In this articulation, the x vector is presented in space at location [i,0,1], and the y vector at location [i,1,0]. In this layout, there is no contention nor any dependency between input elements, and this operator would be fully concurrent, and would complete in a single step. The trick of course is that getting both vectors distributed to that location to enable that concurrency. This speaks to the problem of ‘chaining’ operators together in such a way that the output of a vector generating operator would deposit a vector spatially aligned for the next operator.

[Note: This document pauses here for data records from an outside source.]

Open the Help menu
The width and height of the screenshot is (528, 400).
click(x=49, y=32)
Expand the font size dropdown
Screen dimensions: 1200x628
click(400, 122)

This is the first incling of the concept of domain flow. Vectors, matrices, and tensors are all aggregate data structures that typically move through the machine as a structured entity under the constraints of some domain specification: defined by the compute() clause in the examples shown so far.

vector multiplication

compute ( (i,j,k) | 1 <= i <= N, j = 1, k = 1 ) {
    z: x[i,j-1,k] * y[i,j,k-1]    
}

Element-wise vector multiplication follows the same domain structure as vector addition, only the arithmetic operator switches from addition to multiplication.

dot product

compute ( (i,j,k) | 1 <= i <= N, j = 1, k = 1 ) {
    x: x[i,j-1,k]
    y: y[i,j,k-1]
    z: x[i,j-1,k] * y[i,j,k-1] + z[i-1,j,k]    
}

Using the same domain and vector layout as the element-wise vector addition described previously, we can now construct a dot, or inner-product, operator. The x and y vector elements come in from the -j and -k direction, and the starting or previous partial result z0 comes in from [0,1,1].

Here we observe that even though the input vectors domain flow is entirely unconstrained, the evolution of the dot product execution is completely sequential, caused by the z partial sum propagating in the +i direction.

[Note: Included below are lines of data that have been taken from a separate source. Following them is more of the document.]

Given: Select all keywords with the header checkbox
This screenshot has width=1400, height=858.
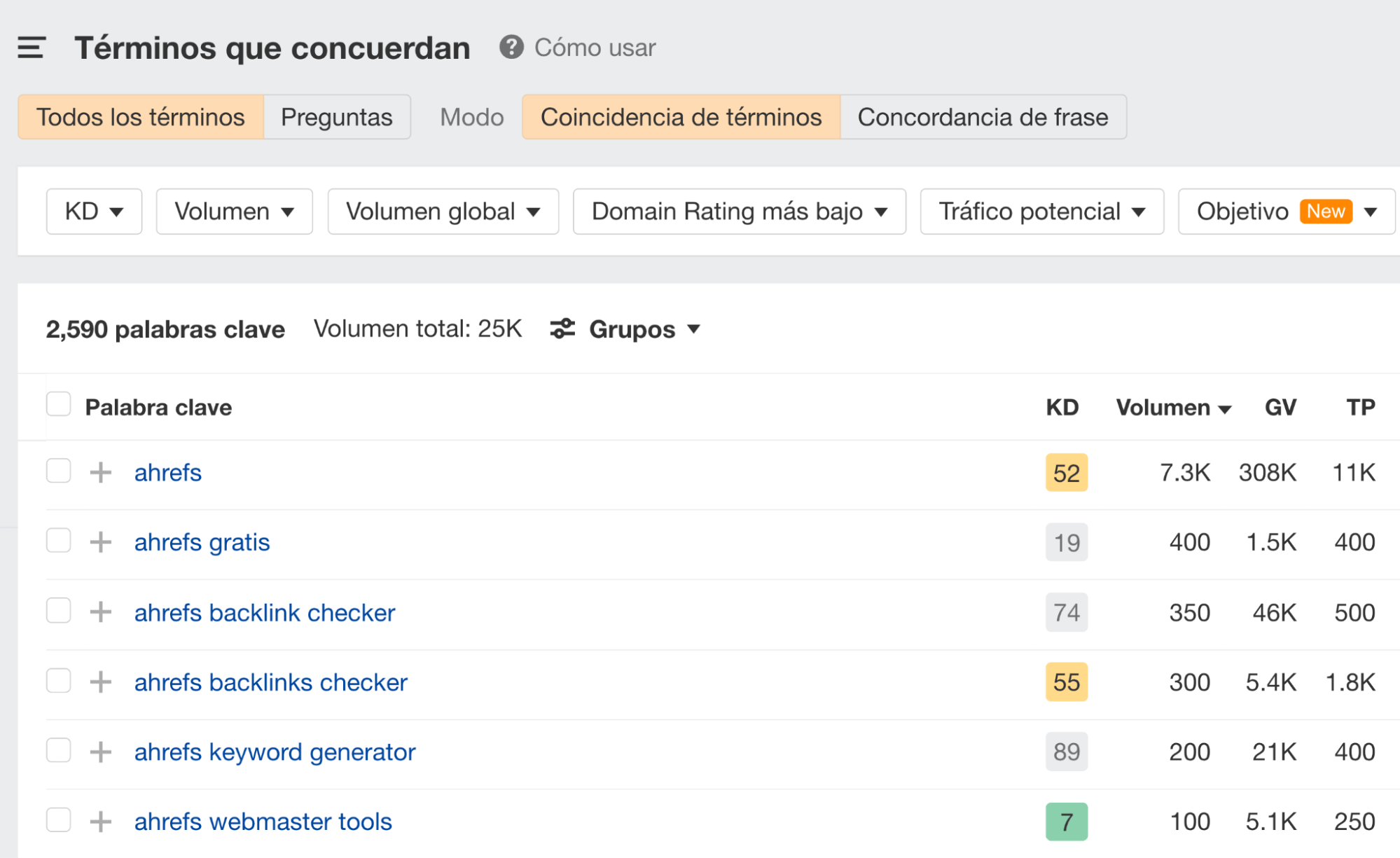Looking at the screenshot, I should [x=59, y=403].
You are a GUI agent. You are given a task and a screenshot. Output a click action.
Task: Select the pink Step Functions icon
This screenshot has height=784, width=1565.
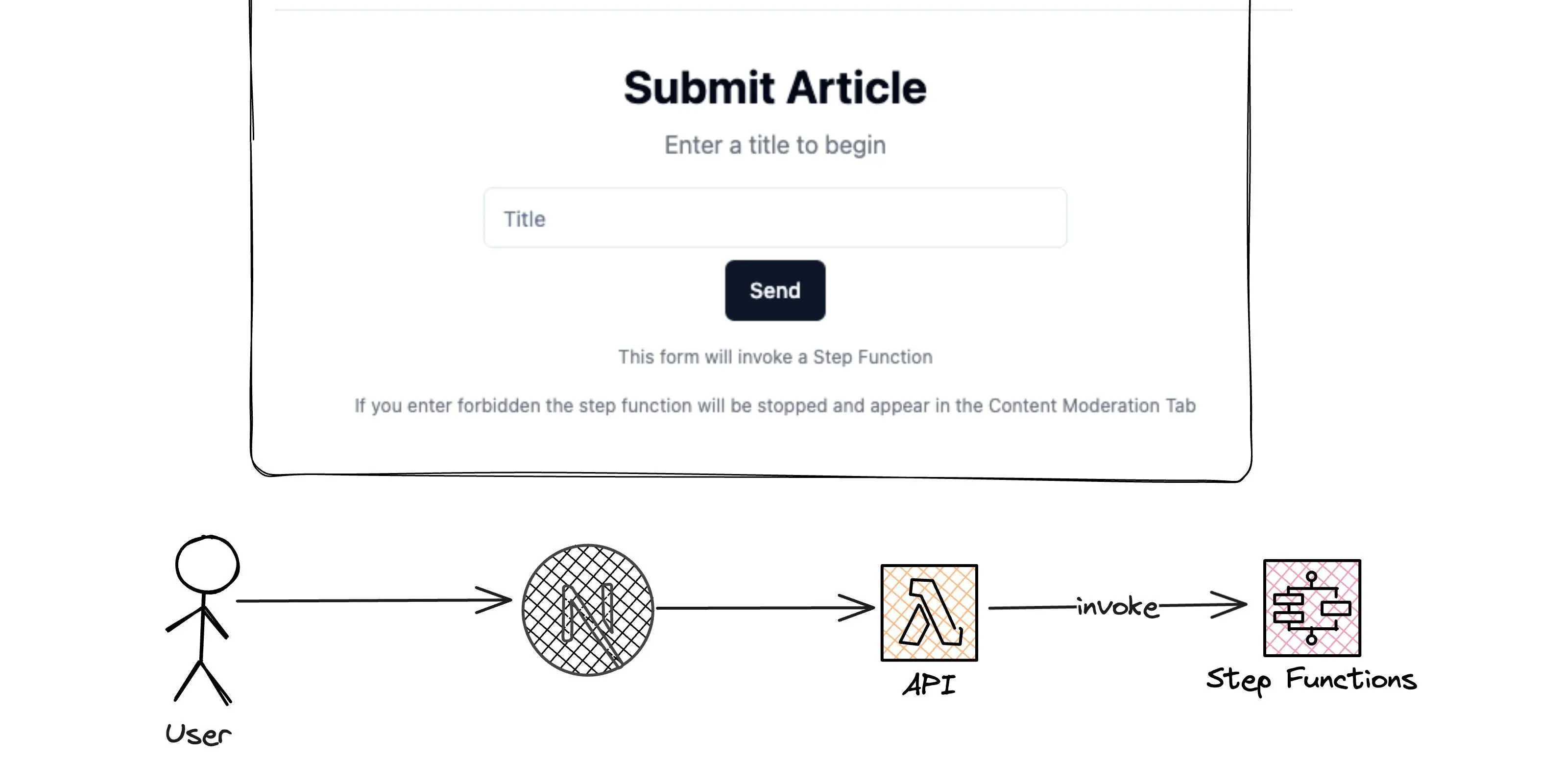pyautogui.click(x=1312, y=608)
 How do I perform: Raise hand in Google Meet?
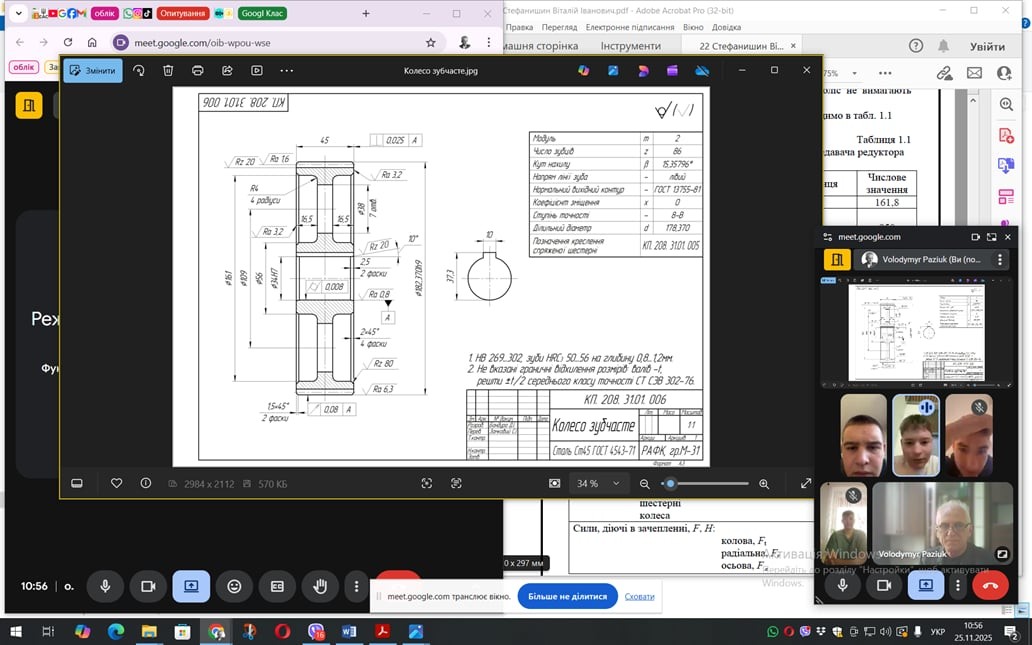(x=320, y=587)
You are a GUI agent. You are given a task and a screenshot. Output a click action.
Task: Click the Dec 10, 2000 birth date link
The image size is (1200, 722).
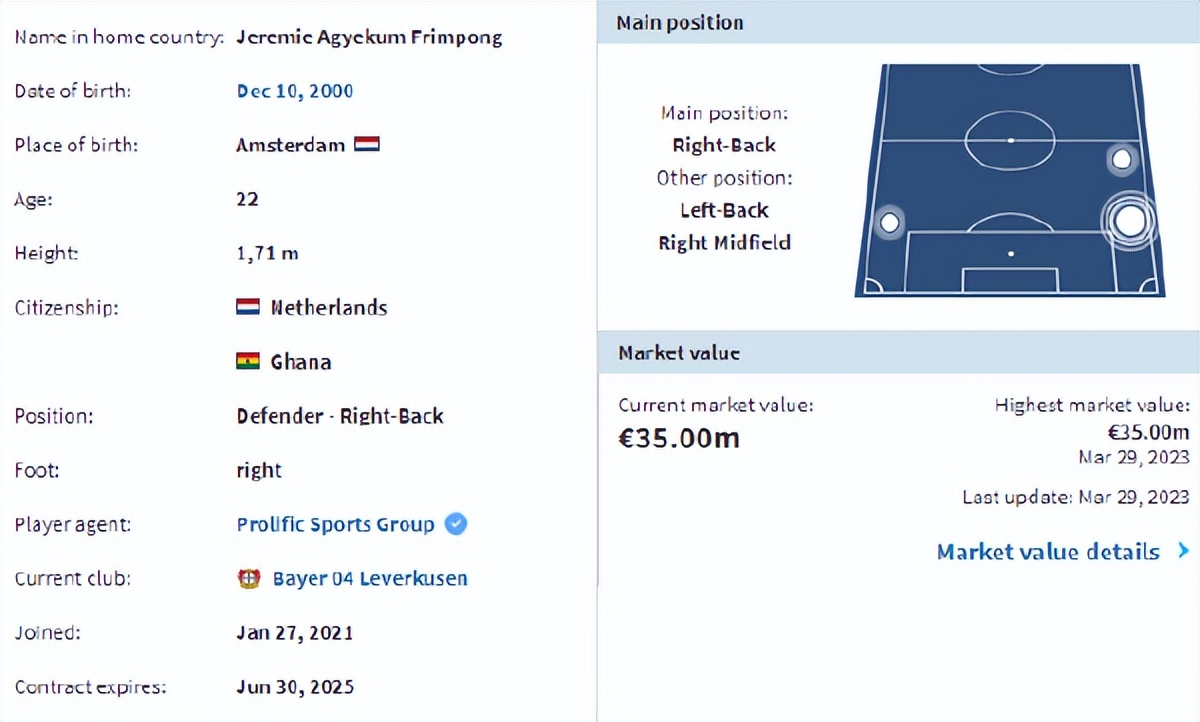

For the scale vector operator, we observe a similar serialization dynamic as the inner-product operator, but in that operator the serialization is caused by having to ‘broadcast’ the scalar value across the spatial domain of the x vector.

SAXPY

compute ( (i,j,k) | 1 <= i <= N, j = 1, k = 1 ) {
    alpha: alpha[i-1,j,k]
    z: alpha[i-1,j,k] * x[i,j-1,k] + y[i,j,k-1]    
}

The final scalar alpha x plus y, or saxpy operator is combining the vector scale and vector addition operators, and will show the same constraint as the vector scale operator due to the required propagation broadcast of the scaling factor.